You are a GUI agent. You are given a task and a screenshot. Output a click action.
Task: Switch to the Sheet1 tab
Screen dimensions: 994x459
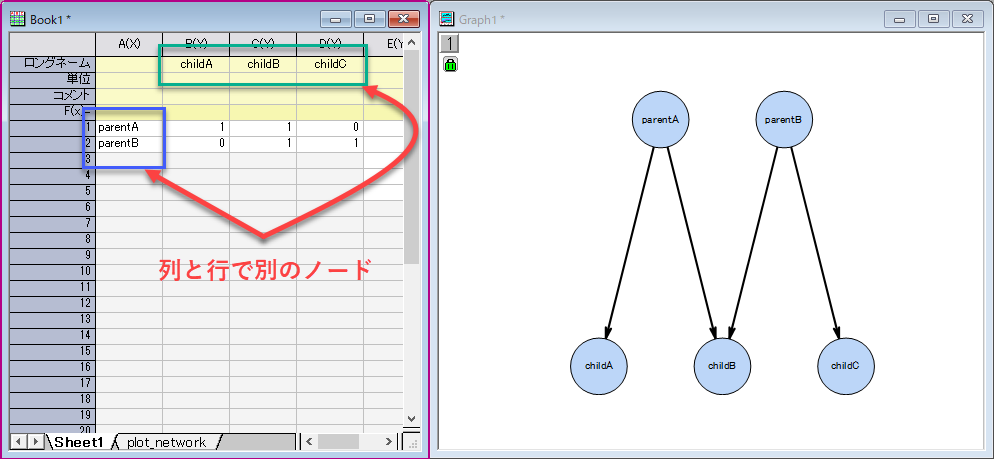[x=78, y=442]
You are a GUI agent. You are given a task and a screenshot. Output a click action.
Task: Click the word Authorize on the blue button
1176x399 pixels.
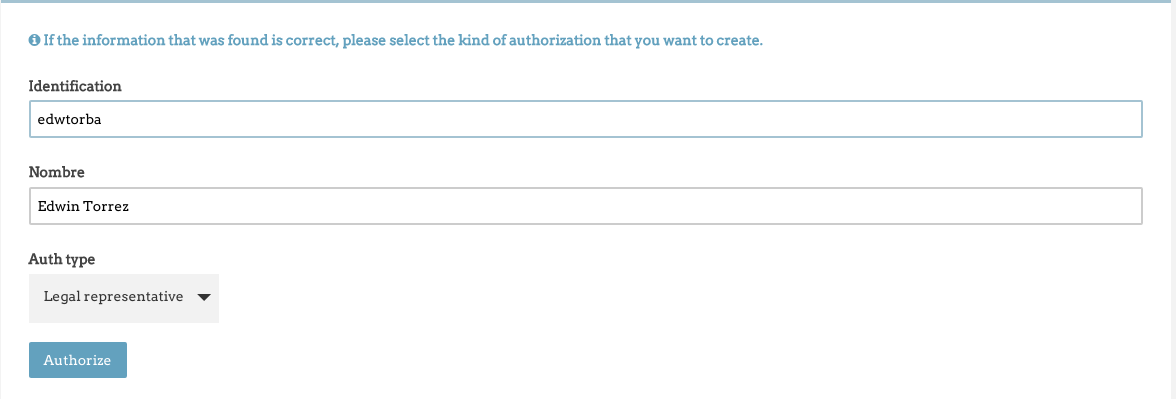pos(77,360)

* Work to complete:
Reproduce the data above, replacing every occurrence of "GUI agent" with "interface assistant" and leaving everything else as it is. Omit the pictures from your answer.

* Exercise result:
You are a interface assistant. You are given a task and a screenshot. Output a click action.
Task: Switch to the Sheet1 tab
Screen dimensions: 994x459
[x=78, y=442]
You are a interface assistant. You are given a task and a screenshot. Output a click action.
Task: Click the word Authorize on the blue button
1176x399 pixels.
pos(77,360)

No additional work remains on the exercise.